Mr Chataway estimated the break-up value of GUS could be as high as pounds 23.80 a share, more than pounds 4 ahead of its price yesterday and valuing the whole company at almost pounds 6bn.
Richard Pugh, deputy chairman, dismissed such speculation. 'None of those stories are true. There is no ulterior motive, it is a straightforward operation.'
Holders of the ordinary shares are being given four new ordinary shares for every five they already hold as compensation for the loss of control. That will leave them with 3.9 per cent of the group. Apart from the Wolfson foundation, other holders include Prudential, with 8.8 per cent, and St James Capital - the vehicle of Lord Rothschild - which has been buying aggressively lately and now holds 7.1 per cent.

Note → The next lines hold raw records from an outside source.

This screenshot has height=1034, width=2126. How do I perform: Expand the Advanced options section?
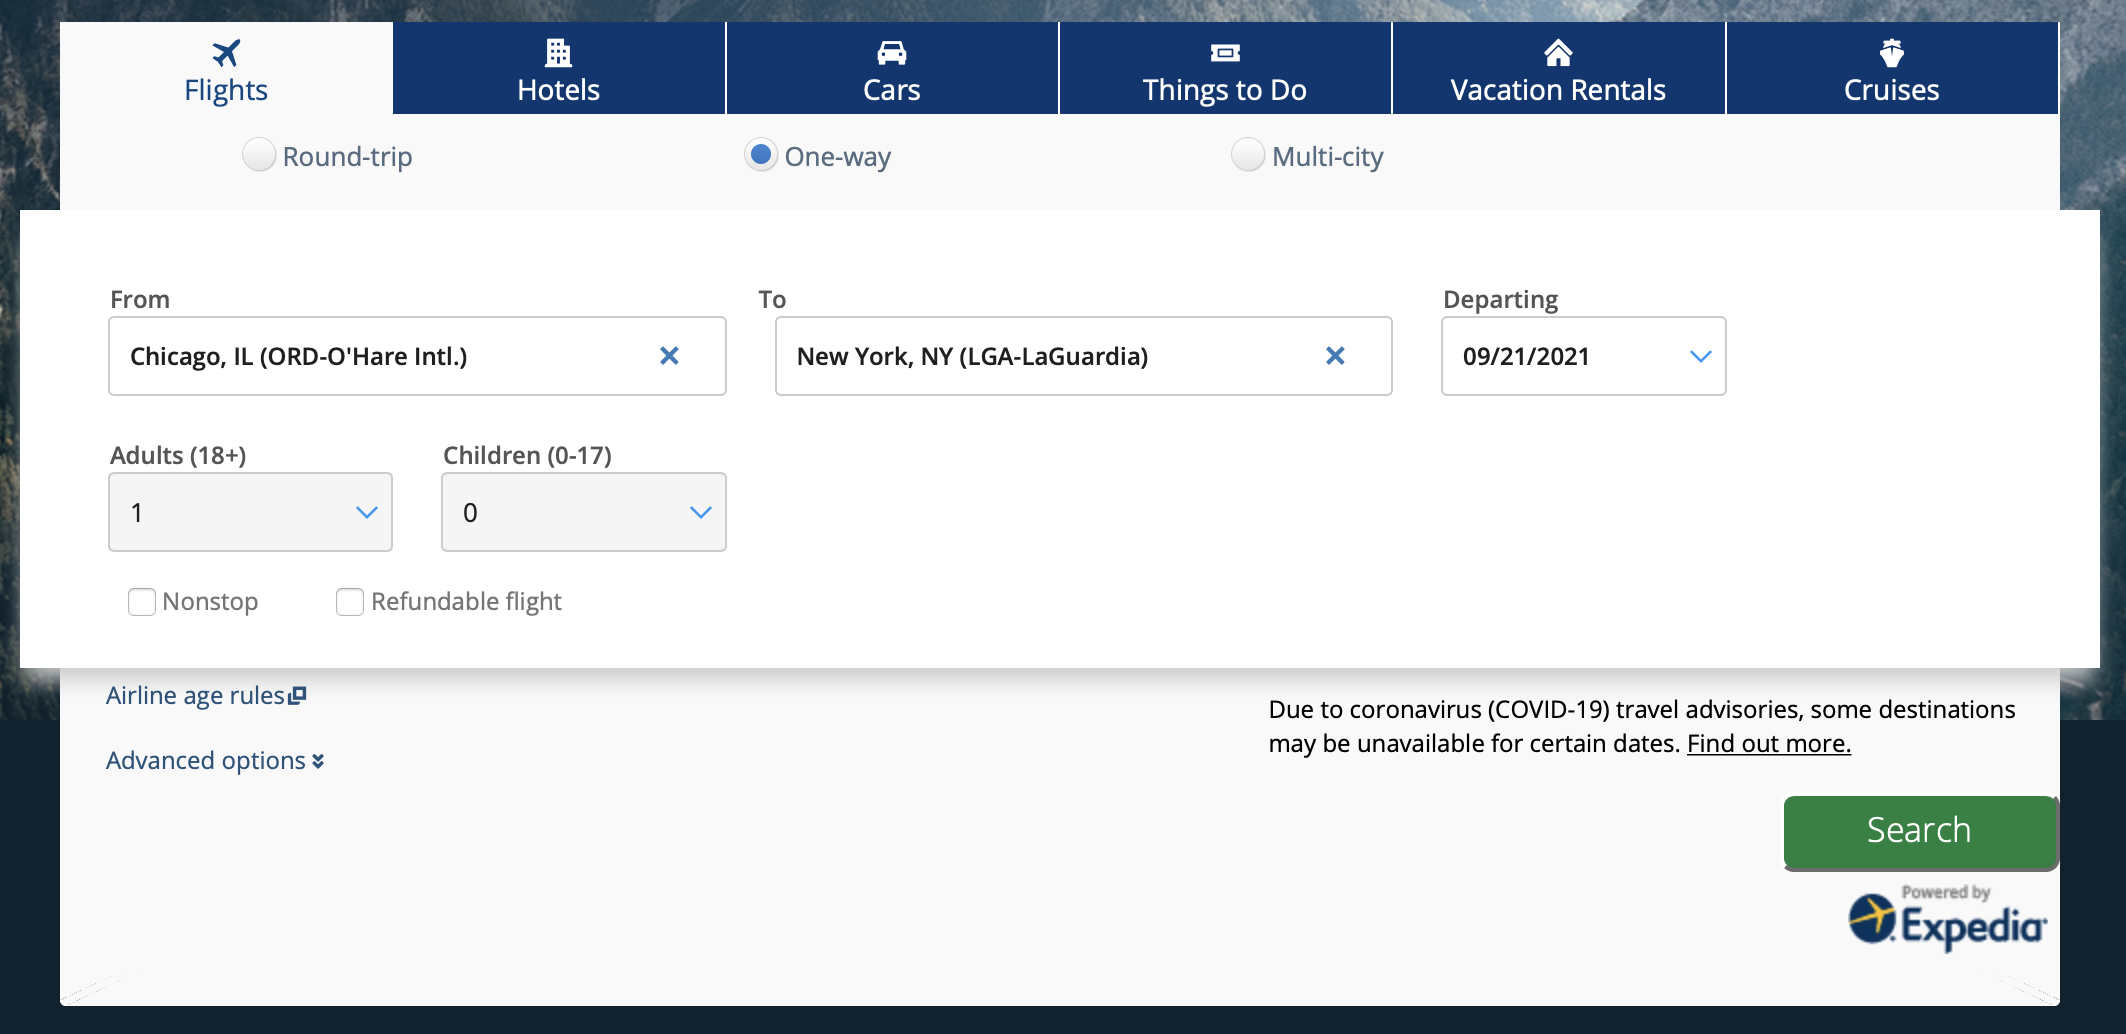(x=213, y=760)
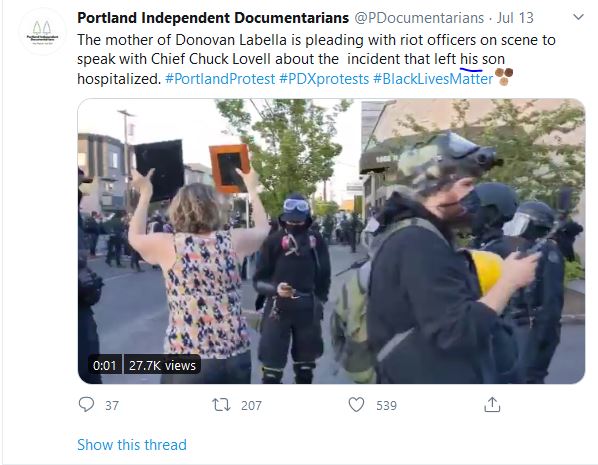This screenshot has width=598, height=465.
Task: Click the 37 replies count
Action: tap(112, 405)
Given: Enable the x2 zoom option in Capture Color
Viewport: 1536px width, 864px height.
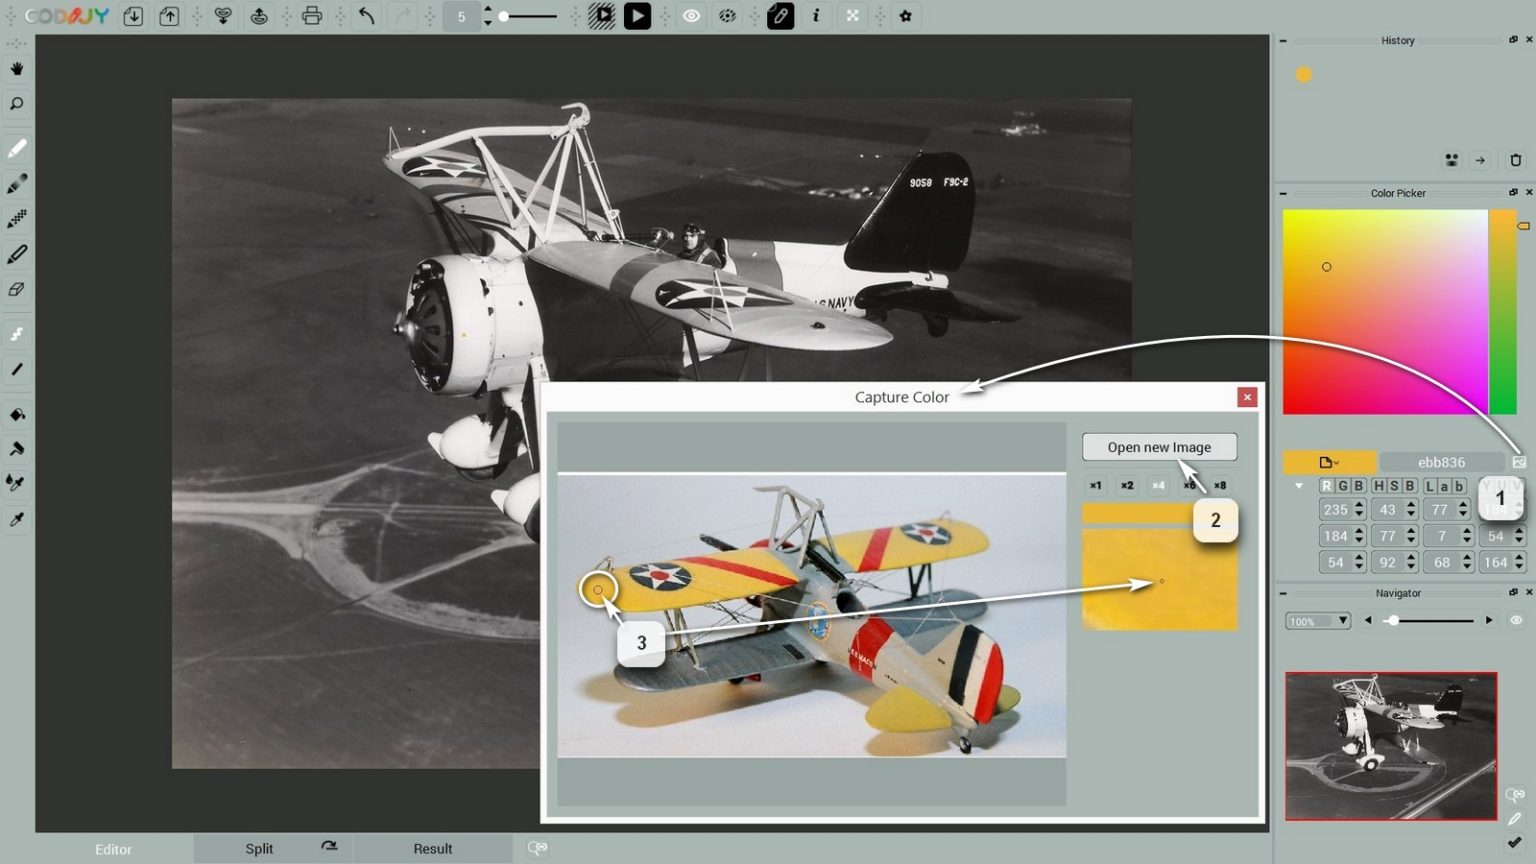Looking at the screenshot, I should point(1127,486).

The ordinaries rose from pounds 33.38 to pounds 34.38, equal to pounds 19.10 after enfranchisement, while the 'A' shares rose 110p to pounds 18.75. The group intends to launch a three-for-one scrip issue after the enfranchisement to increase the marketability of the shares.
GUS has developed a reputation for secrecy and excessive caution, heightened by the fact that it has accumulated a pounds 1.45bn cash pile that has traditionally been kept on deposit. The enfranchisement proposal was only one of a series of indications that it could be trying to change that image.
In previous years, it has given little information about the performance of the group, whose businesses range from catalogues such as Kays and Great Universal, through the Burberrys and Scotch House retail chains to banking and car loans. A few years ago, it even failed to return analysts' calls.
In yesterday's results announcement, however, it revealed the contribution that interest on its pounds 1.45bn cash pile makes to each division and divisional directors were available to discuss performance.
It has also appointed four non-executive directors to join Sir Philip Harris on the board. These include Lord Wolfson of Sunningdale, the chairman's cousin, and Victor Blank, chairman and chief executive of Charterhouse Bank. They will form an audit committee and a remuneration committee - another two firsts for the group.
GUS also reported that it had managed to increase profits for the 45th consecutive year. They rose from pounds 443.6m to pounds 475m before tax. The dividend was increased 10 per cent to 44p, via a 30.25p (27.25p) final as earnings rose from 118.8p to 128.2p.
Lower interest rates meant earnings on its cash pile rose just pounds 4.2m to pounds 117.2m, although it generated pounds 258m of cash during the year. Mr Pugh said there were 'no current plans' for acquisitions. 'But for the longer term, we are looking for investments.' They had to be in areas the group understood and have good management in place, he added.